Thank you for your help, we are excited about the possibility but have little idea how to start making it a reality.
posted by yellowbinder to Travel & Transportation around Halifax, NS (13 answers total) 2 users marked this as a favorite
The summers are pretty mild compared to Toronto. Having only been in Nova Scotia for parts of five days, I can't tell you much else.
posted by oaf at 2:30 PM on October 2, 2007

I'm from Toronto, but I've lived in Halifax for a total of 6 years now, going to school. I think Halifax is a great city, very livable, and definitely cheaper than Toronto.

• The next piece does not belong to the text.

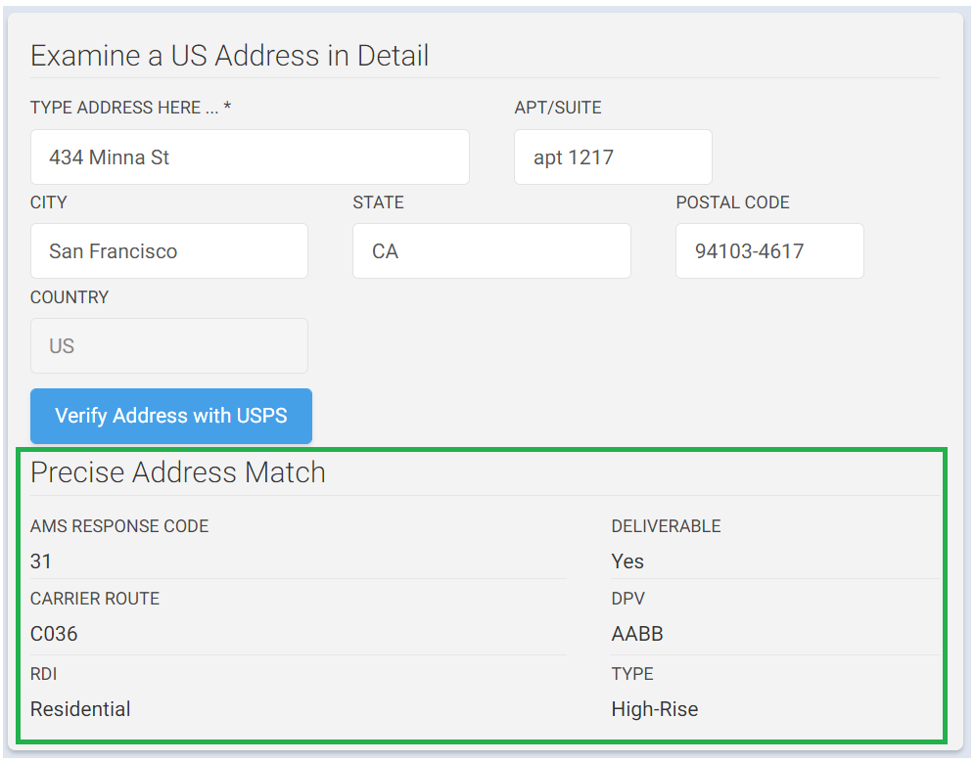Viewport: 975px width, 762px height.
Task: Click the C036 carrier route value
Action: pos(53,634)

But if you're finding the job market tough in Toronto, it would be a good job to be sure that you have some solid leads out here first, because as far as I know, it's a lot harder to find a job out here than it is in Toronto (though film/television in particular may be easier, I don't know). If instead you're going back to school, it's a great choice, because as you say there are lots of universities here - though that number gets lower if you're contemplating doing advanced degrees.

I would say there's not a lot of point incurring the expense of a move unless you have a job or school plan lined up. Apartments are not always easy to find, depending on what you're looking for, so it wouldn't hurt to inquire a bit first. You will have to do this closer to the date, as landlords become aware of pending vacancies.
posted by Dasein at 2:42 PM on October 2, 2007

I would second Dasein's warning about the job prospects, though if you have 8-9 months to prepare, I would imagine you may have time to target the film and tv folks during that time and hound them for a job!

As for apartments, when my husband and I moved here a month ago, we had to visit many places downtown before changing our criteria completely: too expensive and/or too run-down...We ended up in Clayton Park. Then again you may be used to all that in Toronto!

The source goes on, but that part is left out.